## start
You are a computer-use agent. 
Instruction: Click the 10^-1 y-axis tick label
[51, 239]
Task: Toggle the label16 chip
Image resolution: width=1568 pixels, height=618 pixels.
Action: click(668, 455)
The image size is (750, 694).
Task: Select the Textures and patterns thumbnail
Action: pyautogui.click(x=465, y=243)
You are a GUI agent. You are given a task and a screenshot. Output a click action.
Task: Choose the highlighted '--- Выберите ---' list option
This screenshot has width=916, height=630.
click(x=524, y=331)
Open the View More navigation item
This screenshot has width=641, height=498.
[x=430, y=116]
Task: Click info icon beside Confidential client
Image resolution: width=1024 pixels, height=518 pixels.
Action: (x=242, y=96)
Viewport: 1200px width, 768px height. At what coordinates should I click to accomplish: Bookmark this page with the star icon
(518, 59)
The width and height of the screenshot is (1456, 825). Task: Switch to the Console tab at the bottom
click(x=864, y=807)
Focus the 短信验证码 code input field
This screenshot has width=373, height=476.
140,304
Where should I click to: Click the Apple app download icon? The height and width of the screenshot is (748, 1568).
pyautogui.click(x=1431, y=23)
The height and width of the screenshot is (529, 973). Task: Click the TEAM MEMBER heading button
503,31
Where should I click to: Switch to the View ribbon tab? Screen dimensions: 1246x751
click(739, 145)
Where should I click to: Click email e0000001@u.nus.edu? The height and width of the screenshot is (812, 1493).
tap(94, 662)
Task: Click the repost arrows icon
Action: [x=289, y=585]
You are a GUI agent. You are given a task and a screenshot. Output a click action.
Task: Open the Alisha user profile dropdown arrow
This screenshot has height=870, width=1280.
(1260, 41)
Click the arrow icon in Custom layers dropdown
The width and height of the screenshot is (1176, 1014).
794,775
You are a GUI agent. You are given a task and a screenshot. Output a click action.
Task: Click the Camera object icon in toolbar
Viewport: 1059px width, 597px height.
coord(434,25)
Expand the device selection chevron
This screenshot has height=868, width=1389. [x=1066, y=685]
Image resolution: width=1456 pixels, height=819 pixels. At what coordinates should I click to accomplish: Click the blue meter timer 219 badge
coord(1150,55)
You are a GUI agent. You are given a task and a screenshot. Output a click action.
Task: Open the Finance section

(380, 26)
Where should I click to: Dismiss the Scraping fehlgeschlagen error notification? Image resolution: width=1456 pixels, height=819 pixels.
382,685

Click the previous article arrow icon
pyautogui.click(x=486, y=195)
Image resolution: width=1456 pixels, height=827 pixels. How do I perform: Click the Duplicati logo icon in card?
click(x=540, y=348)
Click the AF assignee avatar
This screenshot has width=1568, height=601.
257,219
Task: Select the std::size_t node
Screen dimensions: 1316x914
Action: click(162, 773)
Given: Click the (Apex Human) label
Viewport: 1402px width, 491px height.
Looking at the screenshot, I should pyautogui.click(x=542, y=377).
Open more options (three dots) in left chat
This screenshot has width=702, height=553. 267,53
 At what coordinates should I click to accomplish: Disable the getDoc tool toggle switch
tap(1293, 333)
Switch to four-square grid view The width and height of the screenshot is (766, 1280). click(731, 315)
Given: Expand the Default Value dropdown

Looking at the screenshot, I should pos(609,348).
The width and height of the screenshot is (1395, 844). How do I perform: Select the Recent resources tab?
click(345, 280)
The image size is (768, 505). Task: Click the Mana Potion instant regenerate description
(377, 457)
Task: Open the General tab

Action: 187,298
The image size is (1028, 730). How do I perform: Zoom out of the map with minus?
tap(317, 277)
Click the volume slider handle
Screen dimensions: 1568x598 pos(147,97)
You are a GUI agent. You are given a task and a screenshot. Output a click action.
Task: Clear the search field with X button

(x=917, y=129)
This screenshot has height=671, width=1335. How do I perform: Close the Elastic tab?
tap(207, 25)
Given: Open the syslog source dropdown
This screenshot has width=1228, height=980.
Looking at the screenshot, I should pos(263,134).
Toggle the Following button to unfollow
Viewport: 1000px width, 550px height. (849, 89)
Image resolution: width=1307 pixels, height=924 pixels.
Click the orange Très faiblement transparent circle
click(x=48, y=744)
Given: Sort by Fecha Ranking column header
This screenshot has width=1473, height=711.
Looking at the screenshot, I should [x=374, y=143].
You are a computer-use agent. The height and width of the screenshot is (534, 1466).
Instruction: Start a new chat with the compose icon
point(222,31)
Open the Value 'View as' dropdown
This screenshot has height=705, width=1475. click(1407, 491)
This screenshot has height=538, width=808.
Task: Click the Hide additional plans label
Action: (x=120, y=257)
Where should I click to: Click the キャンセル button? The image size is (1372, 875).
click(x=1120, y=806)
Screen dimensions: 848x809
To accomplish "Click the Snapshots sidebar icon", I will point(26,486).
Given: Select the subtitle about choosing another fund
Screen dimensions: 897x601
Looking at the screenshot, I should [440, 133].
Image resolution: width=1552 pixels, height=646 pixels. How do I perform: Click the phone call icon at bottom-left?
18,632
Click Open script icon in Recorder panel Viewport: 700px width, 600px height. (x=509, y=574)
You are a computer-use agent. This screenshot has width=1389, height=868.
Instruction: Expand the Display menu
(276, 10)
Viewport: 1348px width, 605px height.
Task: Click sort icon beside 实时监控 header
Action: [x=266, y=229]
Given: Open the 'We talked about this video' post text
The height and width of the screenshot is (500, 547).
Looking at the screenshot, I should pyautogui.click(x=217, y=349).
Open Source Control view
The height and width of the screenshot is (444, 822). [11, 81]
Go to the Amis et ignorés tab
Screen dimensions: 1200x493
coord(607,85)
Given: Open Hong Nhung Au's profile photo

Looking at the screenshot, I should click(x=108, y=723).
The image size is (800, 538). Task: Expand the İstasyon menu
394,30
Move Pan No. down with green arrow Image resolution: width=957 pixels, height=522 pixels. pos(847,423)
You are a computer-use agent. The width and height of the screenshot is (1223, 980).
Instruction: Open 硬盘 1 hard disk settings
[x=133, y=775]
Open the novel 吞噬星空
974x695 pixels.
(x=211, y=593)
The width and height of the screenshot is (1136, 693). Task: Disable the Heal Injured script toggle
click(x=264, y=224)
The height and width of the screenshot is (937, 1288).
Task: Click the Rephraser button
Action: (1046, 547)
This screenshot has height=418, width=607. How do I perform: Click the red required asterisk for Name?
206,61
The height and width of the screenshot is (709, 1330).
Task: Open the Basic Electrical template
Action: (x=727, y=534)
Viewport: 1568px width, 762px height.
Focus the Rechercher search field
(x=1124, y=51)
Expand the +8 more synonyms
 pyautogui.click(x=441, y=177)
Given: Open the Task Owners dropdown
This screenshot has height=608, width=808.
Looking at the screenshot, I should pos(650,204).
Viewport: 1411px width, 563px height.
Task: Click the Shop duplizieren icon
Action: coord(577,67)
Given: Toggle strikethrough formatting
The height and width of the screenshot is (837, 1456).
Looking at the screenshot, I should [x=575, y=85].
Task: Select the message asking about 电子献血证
## end
> _GIVEN EXERCISE_
Reproduce the listing above with every instance of "GUI agent" substituted by "interface agent" and nothing else altered.

> _WRITTEN RESPONSE_
You are a computer-use agent. 
Instruction: Click the 10^-1 y-axis tick label
[51, 239]
Task: Toggle the label16 chip
Image resolution: width=1568 pixels, height=618 pixels.
Action: click(668, 455)
The image size is (750, 694).
Task: Select the Textures and patterns thumbnail
Action: pyautogui.click(x=465, y=243)
You are a interface agent. You are given a task and a screenshot. Output a click action.
Task: Choose the highlighted '--- Выберите ---' list option
This screenshot has width=916, height=630.
click(x=524, y=331)
Open the View More navigation item
This screenshot has width=641, height=498.
[x=430, y=116]
Task: Click info icon beside Confidential client
Image resolution: width=1024 pixels, height=518 pixels.
Action: (x=242, y=96)
Viewport: 1200px width, 768px height. At what coordinates should I click to accomplish: Bookmark this page with the star icon
(518, 59)
The width and height of the screenshot is (1456, 825). Task: Switch to the Console tab at the bottom
click(x=864, y=807)
Focus the 短信验证码 code input field
This screenshot has width=373, height=476.
140,304
Where should I click to: Click the Apple app download icon? The height and width of the screenshot is (748, 1568).
pyautogui.click(x=1431, y=23)
The height and width of the screenshot is (529, 973). Task: Click the TEAM MEMBER heading button
503,31
Where should I click to: Switch to the View ribbon tab? Screen dimensions: 1246x751
click(739, 145)
Where should I click to: Click email e0000001@u.nus.edu? The height and width of the screenshot is (812, 1493).
tap(94, 662)
Task: Click the repost arrows icon
Action: [x=289, y=585]
You are a interface agent. You are given a task and a screenshot. Output a click action.
Task: Open the Alisha user profile dropdown arrow
This screenshot has height=870, width=1280.
(1260, 41)
Click the arrow icon in Custom layers dropdown
The width and height of the screenshot is (1176, 1014).
794,775
You are a interface agent. You are given a task and a screenshot. Output a click action.
Task: Click the Camera object icon in toolbar
Viewport: 1059px width, 597px height.
coord(434,25)
Expand the device selection chevron
This screenshot has height=868, width=1389. [x=1066, y=685]
Image resolution: width=1456 pixels, height=819 pixels. At what coordinates should I click to accomplish: Click the blue meter timer 219 badge
coord(1150,55)
You are a interface agent. You are given a task and a screenshot. Output a click action.
Task: Open the Finance section

(380, 26)
Where should I click to: Dismiss the Scraping fehlgeschlagen error notification? Image resolution: width=1456 pixels, height=819 pixels.
382,685

Click the previous article arrow icon
pyautogui.click(x=486, y=195)
Image resolution: width=1456 pixels, height=827 pixels. How do I perform: Click the Duplicati logo icon in card?
click(x=540, y=348)
Click the AF assignee avatar
This screenshot has width=1568, height=601.
257,219
Task: Select the std::size_t node
Screen dimensions: 1316x914
Action: click(162, 773)
Given: Click the (Apex Human) label
Viewport: 1402px width, 491px height.
Looking at the screenshot, I should pyautogui.click(x=542, y=377).
Open more options (three dots) in left chat
This screenshot has width=702, height=553. 267,53
 At what coordinates should I click to accomplish: Disable the getDoc tool toggle switch
tap(1293, 333)
Switch to four-square grid view The width and height of the screenshot is (766, 1280). click(731, 315)
Given: Expand the Default Value dropdown

Looking at the screenshot, I should pos(609,348).
The width and height of the screenshot is (1395, 844). How do I perform: Select the Recent resources tab?
click(345, 280)
The image size is (768, 505). Task: Click the Mana Potion instant regenerate description
(377, 457)
Task: Open the General tab

Action: 187,298
The image size is (1028, 730). How do I perform: Zoom out of the map with minus?
tap(317, 277)
Click the volume slider handle
Screen dimensions: 1568x598 pos(147,97)
You are a interface agent. You are given a task and a screenshot. Output a click action.
Task: Clear the search field with X button

(x=917, y=129)
This screenshot has height=671, width=1335. How do I perform: Close the Elastic tab?
tap(207, 25)
Given: Open the syslog source dropdown
This screenshot has width=1228, height=980.
Looking at the screenshot, I should pos(263,134).
Toggle the Following button to unfollow
Viewport: 1000px width, 550px height. (849, 89)
Image resolution: width=1307 pixels, height=924 pixels.
Click the orange Très faiblement transparent circle
click(x=48, y=744)
Given: Sort by Fecha Ranking column header
This screenshot has width=1473, height=711.
Looking at the screenshot, I should [x=374, y=143].
You are a computer-use agent. The height and width of the screenshot is (534, 1466).
Instruction: Start a new chat with the compose icon
point(222,31)
Open the Value 'View as' dropdown
This screenshot has height=705, width=1475. click(1407, 491)
This screenshot has height=538, width=808.
Task: Click the Hide additional plans label
Action: (x=120, y=257)
Where should I click to: Click the キャンセル button? The image size is (1372, 875).
click(x=1120, y=806)
Screen dimensions: 848x809
To accomplish "Click the Snapshots sidebar icon", I will point(26,486).
Given: Select the subtitle about choosing another fund
Screen dimensions: 897x601
Looking at the screenshot, I should [440, 133].
Image resolution: width=1552 pixels, height=646 pixels. How do I perform: Click the phone call icon at bottom-left?
18,632
Click Open script icon in Recorder panel Viewport: 700px width, 600px height. (x=509, y=574)
You are a computer-use agent. This screenshot has width=1389, height=868.
Instruction: Expand the Display menu
(276, 10)
Viewport: 1348px width, 605px height.
Task: Click sort icon beside 实时监控 header
Action: [x=266, y=229]
Given: Open the 'We talked about this video' post text
The height and width of the screenshot is (500, 547).
Looking at the screenshot, I should pyautogui.click(x=217, y=349).
Open Source Control view
The height and width of the screenshot is (444, 822). [11, 81]
Go to the Amis et ignorés tab
Screen dimensions: 1200x493
coord(607,85)
Given: Open Hong Nhung Au's profile photo

Looking at the screenshot, I should click(x=108, y=723).
The image size is (800, 538). Task: Expand the İstasyon menu
394,30
Move Pan No. down with green arrow Image resolution: width=957 pixels, height=522 pixels. pos(847,423)
You are a computer-use agent. The width and height of the screenshot is (1223, 980).
Instruction: Open 硬盘 1 hard disk settings
[x=133, y=775]
Open the novel 吞噬星空
974x695 pixels.
(x=211, y=593)
The width and height of the screenshot is (1136, 693). Task: Disable the Heal Injured script toggle
click(x=264, y=224)
The height and width of the screenshot is (937, 1288).
Task: Click the Rephraser button
Action: (1046, 547)
This screenshot has height=418, width=607. How do I perform: Click the red required asterisk for Name?
206,61
The height and width of the screenshot is (709, 1330).
Task: Open the Basic Electrical template
Action: (x=727, y=534)
Viewport: 1568px width, 762px height.
Focus the Rechercher search field
(x=1124, y=51)
Expand the +8 more synonyms
 pyautogui.click(x=441, y=177)
Given: Open the Task Owners dropdown
This screenshot has height=608, width=808.
Looking at the screenshot, I should pos(650,204).
Viewport: 1411px width, 563px height.
Task: Click the Shop duplizieren icon
Action: coord(577,67)
Given: Toggle strikethrough formatting
The height and width of the screenshot is (837, 1456).
Looking at the screenshot, I should [x=575, y=85].
Task: Select the message asking about 电子献血证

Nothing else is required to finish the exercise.